Limitations & Future Work¶
- The primary experiments are conducted on Chinese-language datasets, with only a single cross-lingual validation on English data; generalization to multilingual settings requires further investigation.
- The framework addresses only text-based diagnostic scenarios and does not incorporate multimodal inputs such as medical imaging or laboratory results.
- End-to-end clinical workflows—including longitudinal patient histories and multidisciplinary decision-making—are not covered, and clinical trials are needed to validate findings.
- Self-bias is mitigated but not fully eliminated; using different LLMs as generators and evaluators may introduce distinct systematic biases.
Related Work & Insights¶
- vs. DyVal2: DyVal2 performs dynamic evaluation via noise injection and paraphrasing, but transformations remain at the surface level. DyReMe introduces deep clinical distractors, yielding performance drops approximately twice as large as those produced by DyVal2.

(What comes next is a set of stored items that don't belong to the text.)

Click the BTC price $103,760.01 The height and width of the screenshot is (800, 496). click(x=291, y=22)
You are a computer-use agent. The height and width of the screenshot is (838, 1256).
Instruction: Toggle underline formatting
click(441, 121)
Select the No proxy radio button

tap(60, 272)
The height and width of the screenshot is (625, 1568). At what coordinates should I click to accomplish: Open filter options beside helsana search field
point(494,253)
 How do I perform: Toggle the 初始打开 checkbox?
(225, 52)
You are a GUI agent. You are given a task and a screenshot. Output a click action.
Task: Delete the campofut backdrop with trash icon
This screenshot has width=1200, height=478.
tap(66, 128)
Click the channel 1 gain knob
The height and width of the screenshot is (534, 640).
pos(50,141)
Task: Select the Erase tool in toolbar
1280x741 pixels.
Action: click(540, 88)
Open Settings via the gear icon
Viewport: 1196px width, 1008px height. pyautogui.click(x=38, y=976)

- vs. Self-Evolving: When perturbations are weak, some models (e.g., GPT-4o-mini) may score higher on dynamic benchmarks than on static ones. DyReMe ensures consistently elevated challenge levels.
- vs. MedBench/C-Eval: Static benchmarks are inherently susceptible to data contamination. DyReMe fundamentally addresses this problem by dynamically generating entirely new cases.
Rating¶
- Novelty: ⭐⭐⭐⭐ Systematically translates clinical misdiagnosis factors into dynamic evaluation design; the four-dimensional evaluation framework represents a meaningful contribution.
- Experimental Thoroughness: ⭐⭐⭐⭐⭐ Covers 12 LLMs, multiple static and dynamic baselines, ablation studies, scalability analysis, cross-lingual validation, and human agreement studies.
- Writing Quality: ⭐⭐⭐⭐ Motivation is clearly articulated and the methodology is systematically described, though some notation definitions are scattered across sections.
- Value: ⭐⭐⭐⭐⭐ Exposes fundamental flaws in the evaluation of medical LLMs and points toward a more realistic paradigm for medical AI assessment.